From 2025 through 2027, Asahi plans to expand globally with these functional ingredients, while also promoting local health supplement brands such as Dear Natura, currently sold in Japan. In February, Asahi Group Foods signed a supply agreement with ADM Wild Valencia for the international distribution of CP2305.
“We understand the need to establish new products and services leveraging our proprietary yeast and lactic acid bacteria technologies as a core source of earnings,” the company said.
Asahi’s pivot is part of a broader trend among Japanese brewers diversifying into the nutraceutical space. Competitors Kirin and Suntory have also ventured into this sector. Kirin notably acquired Australian nutraceutical leader Blackmores in 2023 and Japanese skincare and nutricosmetics firm FANCL in 2024. Suntory is recognized for its Brand’s Essence of Chicken products in Southeast Asia and Taiwan, and recently launched its first meal replacement product in Thailand, accompanied by clinical research.
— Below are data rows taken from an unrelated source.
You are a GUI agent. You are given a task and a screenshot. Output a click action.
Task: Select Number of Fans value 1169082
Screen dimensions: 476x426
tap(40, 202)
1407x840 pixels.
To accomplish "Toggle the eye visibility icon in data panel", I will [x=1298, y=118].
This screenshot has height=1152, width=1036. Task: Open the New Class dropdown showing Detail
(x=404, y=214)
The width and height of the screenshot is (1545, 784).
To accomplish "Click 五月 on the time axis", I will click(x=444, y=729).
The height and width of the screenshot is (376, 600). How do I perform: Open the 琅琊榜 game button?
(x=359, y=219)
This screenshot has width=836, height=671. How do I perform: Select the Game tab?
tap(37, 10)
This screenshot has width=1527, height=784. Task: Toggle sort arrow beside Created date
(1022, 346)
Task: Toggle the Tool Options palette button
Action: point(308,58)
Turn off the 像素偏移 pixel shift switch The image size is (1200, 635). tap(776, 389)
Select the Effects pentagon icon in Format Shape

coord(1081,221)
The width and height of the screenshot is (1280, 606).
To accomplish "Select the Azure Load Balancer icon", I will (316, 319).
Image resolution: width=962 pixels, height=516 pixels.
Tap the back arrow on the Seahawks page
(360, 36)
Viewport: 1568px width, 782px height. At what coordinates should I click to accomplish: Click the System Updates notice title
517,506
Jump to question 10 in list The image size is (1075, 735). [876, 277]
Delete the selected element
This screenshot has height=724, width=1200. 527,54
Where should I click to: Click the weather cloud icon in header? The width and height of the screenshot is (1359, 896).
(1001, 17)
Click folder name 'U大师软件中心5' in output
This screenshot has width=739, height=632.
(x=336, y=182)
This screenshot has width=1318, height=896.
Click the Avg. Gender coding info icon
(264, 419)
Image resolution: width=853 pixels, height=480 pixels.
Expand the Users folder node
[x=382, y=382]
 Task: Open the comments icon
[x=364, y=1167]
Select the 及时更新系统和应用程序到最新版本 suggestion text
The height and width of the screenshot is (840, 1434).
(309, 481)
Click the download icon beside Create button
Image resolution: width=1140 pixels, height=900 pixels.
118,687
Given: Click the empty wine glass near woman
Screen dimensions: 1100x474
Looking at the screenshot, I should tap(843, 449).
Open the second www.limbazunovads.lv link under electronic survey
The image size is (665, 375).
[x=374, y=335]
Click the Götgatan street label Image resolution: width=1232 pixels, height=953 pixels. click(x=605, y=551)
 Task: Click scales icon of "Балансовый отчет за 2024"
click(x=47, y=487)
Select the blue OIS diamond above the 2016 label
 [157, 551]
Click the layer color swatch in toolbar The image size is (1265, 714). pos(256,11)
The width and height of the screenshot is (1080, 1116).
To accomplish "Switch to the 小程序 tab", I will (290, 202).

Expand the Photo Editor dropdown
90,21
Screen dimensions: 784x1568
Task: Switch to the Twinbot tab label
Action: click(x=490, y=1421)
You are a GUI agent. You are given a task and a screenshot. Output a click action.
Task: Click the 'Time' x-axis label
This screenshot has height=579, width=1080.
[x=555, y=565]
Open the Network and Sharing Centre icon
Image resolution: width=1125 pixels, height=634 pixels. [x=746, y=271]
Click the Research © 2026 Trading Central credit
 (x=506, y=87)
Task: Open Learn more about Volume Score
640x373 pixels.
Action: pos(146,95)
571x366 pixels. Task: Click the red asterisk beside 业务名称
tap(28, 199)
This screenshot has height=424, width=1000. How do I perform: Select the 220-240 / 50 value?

Beyond health supplements, Asahi is also leveraging its production capabilities to explore “beer-adjacent” categories, including non-alcoholic adult beverages and low-alcohol beers—a movement gaining traction among global brewers.
“Major beer manufacturers across the globe are moving forward with the development of non-alcohol adult beverages and low-alcohol beers,” Asahi noted. The company sees its dual expertise in alcohol and non-alcohol beverages as a key differentiator, enabling it to anticipate market trends and respond to increasingly diversified consumer preferences.
Emerging trends such as relaxation drinks and low-calorie functional beverages are already popular in the US and UK, and Asahi aims to tap into these markets. The company plans to develop new premium adult soft drinks that deliver functional benefits, supported by its research and development capabilities.
By expanding beyond its traditional alcoholic beverage roots, Asahi is positioning itself to meet evolving consumer expectations and secure long-term growth in a rapidly changing global market.